§ COMPITI DA SVOLGERE:
**1)** Traduci in inglese questa frase dell'intervista a Breda sulla Salernitana: "Era l’allenatore più bravo che avessi incontrato sulla mia strada."
**2)** Elenca tutte le persone citate con nome e cognome nell'intervista a Breda sulla Salernitana.
**3)** Prosegui l'intervista a Breda sulla Salernitana, riprendendo subito dopo l'ultima risposta riportata.

§ BRANO PROPOSTO:
____

Oggi allenatore, Breda ha giocato gran parte della sua carriera calcistica all’ombra dell’Arechi, vincendo due campionati e vivendo successivamente, vestiti i panni da tecnico, una delle stagioni più romantiche degli ultimi decenni. Capitano di successi e fallimenti, Breda racconta aneddoti e visioni calcistiche sulla Salernitana di ieri e di oggi.

L’approdo in granata ha letteralmente cambiato la sua carriera…

«Arrivai a Salerno in punta di piedi, era il novembre del 1993. Provenivo dalla Sampdoria, giocai i primi mesi a Genova prima di approdare alla corte di Delio Rossi. Renzo Castagnini mi telefonò per sondare la mia disponibilità al trasferimento. In quegli anni la Salernitana era una succursale del Foggia. L’approccio fu quello giusto fin dall’inizio: il gruppo si amalgamò in un momento di difficoltà societario. La Salernitana aveva ringiovanito la rosa rispetto agli anni precedenti, puntando su tanti giovani di qualità. Lo stesso Rossi era un tecnico emergente».

Com’era il rapporto con Delio Rossi?

«Mi sono accorto dai primi allenamenti che era preparatissimo, ha grandi qualità ed è un profondo conoscitore di calcio, meticoloso. Era l’allenatore più bravo che avessi incontrato sulla mia strada. Con lui la squadra è cresciuta. È stato un esempio per me, devo a lui la mia formazione. Aveva una metodologia, una capacità di trasmettere le cose nettamente migliore rispetto a tanti altri. È stato lui a farmi maturare l’idea di sedere su una panchina».

Che gruppo era quello degli anni ’90? Come fece ad ottenere determinati risultati?

«Eravamo una squadra affiatata. C’era una bellissima atmosfera. La figura di riferimento per noi era sicuramente Claudio Grimaudo. Alleggeriva i carichi di lavoro con la sua simpatia: correvamo tantissimo ogni giorno ma con lui ci sentivamo leggeri e sempre liberi mentalmente per affrontare l’allenamento successivo. Era fantastico. Io mi tengo in contatto ancora oggi con tanti di loro: Mauro Facci, Pietro Strada, Carlo Ricchetti».

Un suo gol ha deciso un derby storico al Partenio.

«Era il 20 febbraio del 1994. Certamente è stata una cosa molto forte e particolare. Io non ho mai segnato tanti gol, fare il primo con la maglia granata, in quella partita specifica, logicamente mi emozionò tantissimo. Lo striscione che portarono in giro per l’Italia mi fece comprendere l’importanza della posta in palio. Credo che quella vittoria abbia rappresentato una svolta per quel gruppo. Ci ha fatto prendere consapevolezza dei nostri mezzi».

____

§ RECORD DEI DATI:

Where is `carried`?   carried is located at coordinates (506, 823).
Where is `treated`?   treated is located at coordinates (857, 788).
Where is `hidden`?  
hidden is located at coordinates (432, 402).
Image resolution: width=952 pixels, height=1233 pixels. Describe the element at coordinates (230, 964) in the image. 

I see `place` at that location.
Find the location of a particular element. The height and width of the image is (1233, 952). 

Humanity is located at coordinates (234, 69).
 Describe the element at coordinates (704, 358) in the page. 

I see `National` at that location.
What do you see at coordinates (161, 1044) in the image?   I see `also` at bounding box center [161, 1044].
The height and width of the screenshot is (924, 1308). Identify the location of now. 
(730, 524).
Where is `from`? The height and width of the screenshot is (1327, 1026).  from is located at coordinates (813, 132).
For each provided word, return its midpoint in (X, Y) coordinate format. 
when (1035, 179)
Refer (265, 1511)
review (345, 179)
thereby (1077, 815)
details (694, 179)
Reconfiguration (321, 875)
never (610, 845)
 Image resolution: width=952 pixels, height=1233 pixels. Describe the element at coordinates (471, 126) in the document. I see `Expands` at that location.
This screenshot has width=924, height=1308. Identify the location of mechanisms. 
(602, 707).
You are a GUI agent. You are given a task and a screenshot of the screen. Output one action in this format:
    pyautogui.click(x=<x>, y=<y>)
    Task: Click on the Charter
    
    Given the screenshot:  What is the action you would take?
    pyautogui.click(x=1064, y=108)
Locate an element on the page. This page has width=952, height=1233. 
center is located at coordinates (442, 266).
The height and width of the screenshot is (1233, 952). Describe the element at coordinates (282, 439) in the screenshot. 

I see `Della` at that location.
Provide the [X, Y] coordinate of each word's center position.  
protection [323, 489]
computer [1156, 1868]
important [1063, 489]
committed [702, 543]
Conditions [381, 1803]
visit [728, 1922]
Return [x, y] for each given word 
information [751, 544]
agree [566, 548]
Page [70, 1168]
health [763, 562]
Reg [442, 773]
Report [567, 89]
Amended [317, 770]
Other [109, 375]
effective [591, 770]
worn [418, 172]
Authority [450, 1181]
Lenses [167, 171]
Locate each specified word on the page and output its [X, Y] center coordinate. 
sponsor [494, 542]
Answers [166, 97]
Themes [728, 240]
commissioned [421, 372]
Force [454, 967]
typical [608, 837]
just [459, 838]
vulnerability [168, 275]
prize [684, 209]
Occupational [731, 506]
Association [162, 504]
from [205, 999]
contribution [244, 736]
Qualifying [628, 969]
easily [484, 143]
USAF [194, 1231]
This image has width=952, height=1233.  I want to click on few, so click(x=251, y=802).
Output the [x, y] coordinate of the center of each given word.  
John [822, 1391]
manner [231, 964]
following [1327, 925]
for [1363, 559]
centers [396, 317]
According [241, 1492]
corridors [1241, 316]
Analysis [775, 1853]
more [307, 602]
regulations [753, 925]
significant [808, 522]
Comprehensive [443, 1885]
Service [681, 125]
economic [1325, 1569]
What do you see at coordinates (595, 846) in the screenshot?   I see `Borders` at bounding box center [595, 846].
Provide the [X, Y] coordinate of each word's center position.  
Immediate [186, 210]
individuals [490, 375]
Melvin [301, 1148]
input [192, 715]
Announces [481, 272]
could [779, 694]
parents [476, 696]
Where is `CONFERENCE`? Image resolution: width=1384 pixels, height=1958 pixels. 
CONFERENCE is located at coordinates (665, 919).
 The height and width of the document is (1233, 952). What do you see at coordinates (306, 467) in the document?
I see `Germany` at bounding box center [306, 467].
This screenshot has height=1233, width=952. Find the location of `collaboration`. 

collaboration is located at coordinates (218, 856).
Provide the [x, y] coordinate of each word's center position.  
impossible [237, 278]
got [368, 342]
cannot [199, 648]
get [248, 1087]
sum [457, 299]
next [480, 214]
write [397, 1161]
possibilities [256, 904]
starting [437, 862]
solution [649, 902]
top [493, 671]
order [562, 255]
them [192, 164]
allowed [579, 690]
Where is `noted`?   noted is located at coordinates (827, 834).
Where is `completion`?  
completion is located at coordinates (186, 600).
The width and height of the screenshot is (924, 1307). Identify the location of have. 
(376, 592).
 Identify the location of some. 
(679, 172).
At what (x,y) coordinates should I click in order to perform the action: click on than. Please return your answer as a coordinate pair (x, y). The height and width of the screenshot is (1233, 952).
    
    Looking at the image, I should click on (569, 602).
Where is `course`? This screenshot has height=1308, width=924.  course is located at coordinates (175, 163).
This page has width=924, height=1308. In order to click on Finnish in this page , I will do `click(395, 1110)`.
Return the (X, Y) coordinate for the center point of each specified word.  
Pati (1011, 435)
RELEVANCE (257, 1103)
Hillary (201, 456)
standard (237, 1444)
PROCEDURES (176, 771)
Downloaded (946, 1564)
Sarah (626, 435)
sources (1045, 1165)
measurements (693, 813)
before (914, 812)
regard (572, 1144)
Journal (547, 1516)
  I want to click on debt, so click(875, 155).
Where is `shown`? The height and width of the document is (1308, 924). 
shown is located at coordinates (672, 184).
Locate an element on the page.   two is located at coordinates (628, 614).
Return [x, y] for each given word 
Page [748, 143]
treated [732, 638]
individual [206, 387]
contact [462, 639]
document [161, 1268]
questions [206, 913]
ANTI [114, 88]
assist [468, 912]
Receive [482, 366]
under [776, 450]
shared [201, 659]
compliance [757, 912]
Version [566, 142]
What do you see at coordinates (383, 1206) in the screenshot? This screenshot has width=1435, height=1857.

____

§ RISPOSTE AI COMPITI:
**1)** He was the best coach I had ever come across on my path.

**2)** Delio Rossi, Renzo Castagnini, Claudio Grimaudo, Mauro Facci, Pietro Strada, Carlo Ricchetti

**3)**
La promozione in serie A ha rappresentato il punto più alto della sua carriera…

«Mi preme anzitutto ricordare quanto successe nel ’98, con l’alluvione che colpì Sarno causando parecchi morti. La festa non è mai stata vissuta in maniera piena, perché gli avvenimenti extracalcistici, più importanti, hanno messo in secondo piano i successi sul campo. Io ho legato con il territorio, la Salernitana ha rappresentato l’apice della mia carriera e sono arrivate tantissime soddisfazioni. Facemmo un campionato importantissimo, con il record di punti della categoria. Ebbi un sacco di richieste anche dalle squadre di A, ero uno di quelli che giocavano sempre».

Cosa accadde invece nel 2005? 

«Fu molto strano quel campionato. L’ambiente era sereno. Non ci saremmo mai aspettati il fallimento della società. Dal punto di vista dei pagamenti e tutto il resto la situazione era positiva. Non avvertivamo una brutta atmosfera. Il problema fu più che altro con i vari adempimenti fiscali. Si entrò in uno strano meccanismo. Sul campo non abbiamo mai avuto paura, eravamo convinti andasse tutto bene».

Breda ha guidato la squadra, oltre che sul campo, anche dalla panchina…

«Tranne che per il finale di stagione fu una bellissima esperienza. Erano tutti grandi professionisti. Il fallimento era però nell’aria già mesi prima della fine del campionato. C’erano diversi giocatori che avanzavano stipendi arretrati. Però il gruppo si è unito di fronte alle difficoltà. Il concetto base era non trasmettere le difficoltà extracalcistiche dentro il rettangolo di gioco, determinare i risultati che era l’unica cosa che avremmo potuto fare. Provare a vincere avrebbe spinto investitori a puntare sulla Salernitana».

Oltre al campo Breda si è inserito nel tessuto cittadino grazie alla nomina ad assessore.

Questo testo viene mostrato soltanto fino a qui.